WHAT YOU ARE ASKED TO DO: Repeat every line of the records below word for word, leaving out the pictures.

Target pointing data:
**********
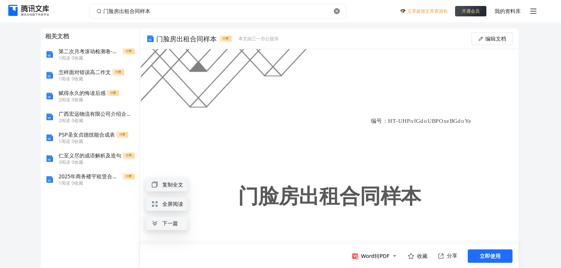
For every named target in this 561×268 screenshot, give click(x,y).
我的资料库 (508, 11)
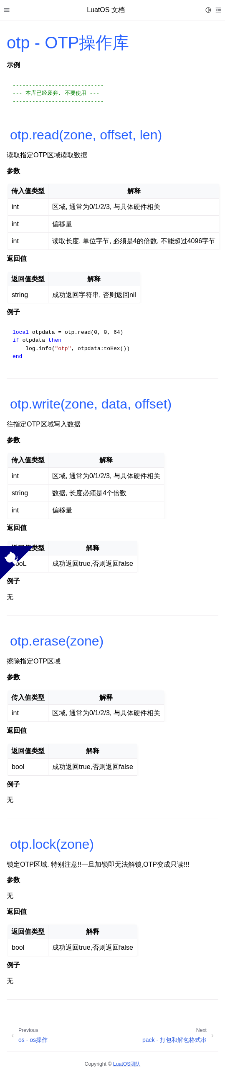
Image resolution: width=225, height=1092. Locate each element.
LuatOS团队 (127, 1064)
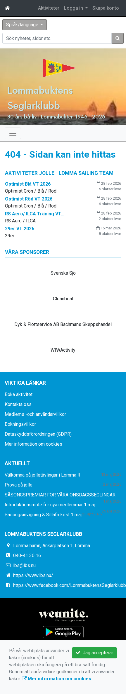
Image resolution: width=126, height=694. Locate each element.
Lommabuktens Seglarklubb (40, 98)
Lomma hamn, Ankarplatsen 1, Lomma (51, 545)
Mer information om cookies (33, 444)
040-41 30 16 (27, 555)
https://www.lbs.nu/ (33, 575)
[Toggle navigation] (13, 133)
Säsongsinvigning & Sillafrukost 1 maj (43, 514)
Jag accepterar (94, 652)
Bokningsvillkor (20, 424)
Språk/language (22, 24)
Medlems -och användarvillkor (35, 414)
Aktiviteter (48, 8)
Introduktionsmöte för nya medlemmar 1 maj (50, 505)
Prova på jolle (18, 485)
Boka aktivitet (18, 394)
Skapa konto (105, 8)
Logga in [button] (74, 8)
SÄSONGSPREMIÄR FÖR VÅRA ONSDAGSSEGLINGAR (60, 495)
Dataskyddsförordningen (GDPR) (38, 434)
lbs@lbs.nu (24, 565)
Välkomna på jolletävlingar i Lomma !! (42, 475)
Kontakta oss (18, 404)
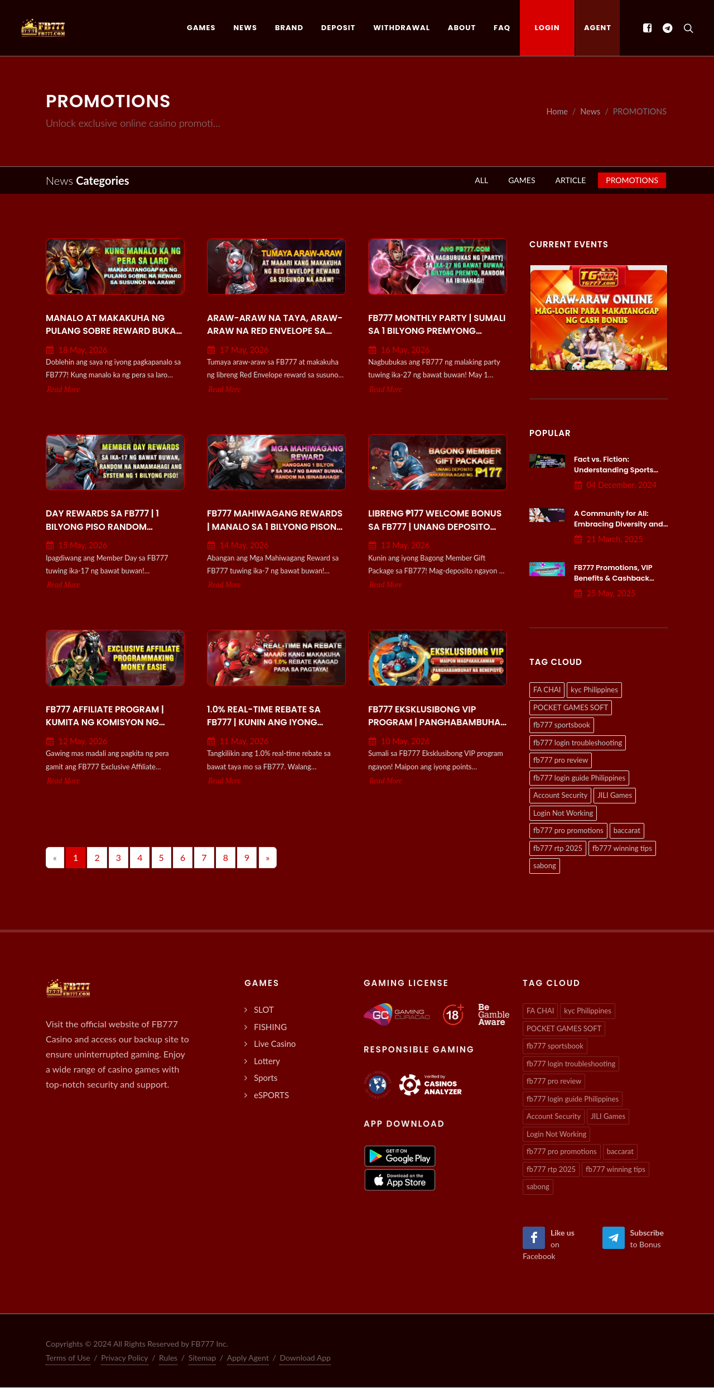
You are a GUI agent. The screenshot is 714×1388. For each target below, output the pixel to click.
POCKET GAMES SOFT (570, 707)
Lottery (267, 1061)
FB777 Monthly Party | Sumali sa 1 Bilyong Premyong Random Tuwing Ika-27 (436, 325)
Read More (63, 390)
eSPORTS (271, 1095)
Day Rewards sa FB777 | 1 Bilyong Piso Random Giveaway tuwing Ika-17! (104, 521)
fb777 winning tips (622, 848)
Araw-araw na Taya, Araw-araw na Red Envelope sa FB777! (274, 325)
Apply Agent (248, 1358)
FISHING (270, 1027)
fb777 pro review (560, 760)
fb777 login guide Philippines (579, 778)
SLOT (264, 1010)
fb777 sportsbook (561, 725)
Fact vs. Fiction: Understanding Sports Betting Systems (613, 470)
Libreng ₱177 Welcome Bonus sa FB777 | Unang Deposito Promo (434, 521)
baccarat (627, 830)
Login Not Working (563, 813)
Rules (168, 1358)
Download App (305, 1358)
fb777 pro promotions (568, 830)
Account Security (560, 795)
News (590, 112)
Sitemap (202, 1358)
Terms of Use (68, 1358)
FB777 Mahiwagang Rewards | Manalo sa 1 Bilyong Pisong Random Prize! (275, 521)
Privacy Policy (124, 1358)
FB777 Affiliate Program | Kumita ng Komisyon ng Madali (105, 717)
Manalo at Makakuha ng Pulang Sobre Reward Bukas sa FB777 (113, 325)
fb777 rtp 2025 (557, 848)
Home (556, 112)
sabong (544, 865)
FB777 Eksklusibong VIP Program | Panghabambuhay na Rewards (437, 717)
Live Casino (275, 1044)
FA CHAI (547, 690)
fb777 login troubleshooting (577, 743)
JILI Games (614, 795)
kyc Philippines (594, 690)
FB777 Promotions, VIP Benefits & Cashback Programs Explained (613, 578)
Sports (265, 1078)
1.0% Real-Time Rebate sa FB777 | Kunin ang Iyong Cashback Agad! (264, 717)
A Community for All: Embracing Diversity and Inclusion (618, 524)
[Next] (268, 858)
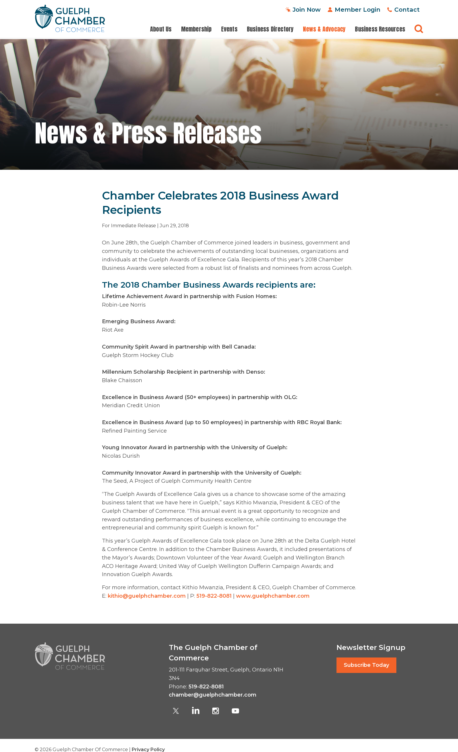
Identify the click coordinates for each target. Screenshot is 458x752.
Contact (407, 9)
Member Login (357, 9)
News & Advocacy (324, 29)
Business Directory (270, 29)
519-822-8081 (214, 596)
**********
ANSWER TO THE PROBLEM:
For every named target in this 561×268 screenshot, give click(x,y).
我的资料库 (508, 11)
Image resolution: width=225, height=1092. Locate each element.
LuatOS团队 (127, 1064)
Image resolution: width=126, height=694. Locate each element.
Lommabuktens Seglarklubb (40, 98)
Lomma hamn, Ankarplatsen 1, Lomma (51, 545)
Mer information om cookies (33, 444)
040-41 30 16 (27, 555)
https://www.lbs.nu/ (33, 575)
[Toggle navigation] (13, 133)
Säsongsinvigning & Sillafrukost 1 maj (43, 514)
Jag accepterar (94, 652)
Bokningsvillkor (20, 424)
Språk/language (22, 24)
Medlems -och användarvillkor (35, 414)
Aktiviteter (48, 8)
Introduktionsmöte för nya medlemmar 1 maj (50, 505)
Prova på jolle (18, 485)
Boka aktivitet (18, 394)
Skapa konto (105, 8)
Logga in [button] (74, 8)
SÄSONGSPREMIÄR FÖR VÅRA ONSDAGSSEGLINGAR (60, 495)
Dataskyddsförordningen (GDPR) (38, 434)
lbs@lbs.nu (24, 565)
Välkomna på jolletävlingar i Lomma !! (42, 475)
Kontakta oss (18, 404)
You are a GUI agent. The screenshot is 714×1388. For each target below, output the pixel to click.
POCKET GAMES SOFT (570, 707)
Lottery (267, 1061)
FB777 Monthly Party | Sumali sa 1 Bilyong Premyong Random Tuwing Ika-27 (436, 325)
Read More (63, 390)
eSPORTS (271, 1095)
Day Rewards sa FB777 | 1 Bilyong Piso Random Giveaway tuwing Ika-17! (104, 521)
fb777 winning tips (622, 848)
Araw-araw na Taya, Araw-araw na Red Envelope sa FB777! (274, 325)
Apply Agent (248, 1358)
FISHING (270, 1027)
fb777 pro review (560, 760)
fb777 login guide Philippines (579, 778)
SLOT (264, 1010)
fb777 sportsbook (561, 725)
Fact vs. Fiction: Understanding Sports Betting Systems (613, 470)
Libreng ₱177 Welcome Bonus sa FB777 | Unang Deposito Promo (434, 521)
baccarat (627, 830)
Login Not Working (563, 813)
Rules (168, 1358)
Download App (305, 1358)
fb777 pro promotions (568, 830)
Account Security (560, 795)
News (590, 112)
Sitemap (202, 1358)
Terms of Use (68, 1358)
FB777 Mahiwagang Rewards | Manalo sa 1 Bilyong Pisong Random Prize! (275, 521)
Privacy Policy (124, 1358)
FB777 Affiliate Program | Kumita ng Komisyon ng Madali (105, 717)
Manalo at Makakuha ng Pulang Sobre Reward Bukas sa FB777 (113, 325)
fb777 rtp 2025 (557, 848)
Home (556, 112)
sabong (544, 865)
FB777 Eksklusibong VIP Program | Panghabambuhay na Rewards (437, 717)
Live Casino (275, 1044)
FA CHAI (547, 690)
fb777 login troubleshooting (577, 743)
JILI Games (614, 795)
kyc Philippines (594, 690)
FB777 Promotions, VIP Benefits & Cashback Programs Explained (613, 578)
Sports (265, 1078)
1.0% Real-Time Rebate sa FB777 | Kunin ang Iyong Cashback Agad! (264, 717)
A Community for All: Embracing Diversity and Inclusion (618, 524)
[Next] (268, 858)
Identify the click coordinates for each target. Screenshot is 458x752.
Contact (407, 9)
Member Login (357, 9)
News & Advocacy (324, 29)
Business Directory (270, 29)
519-822-8081 (214, 596)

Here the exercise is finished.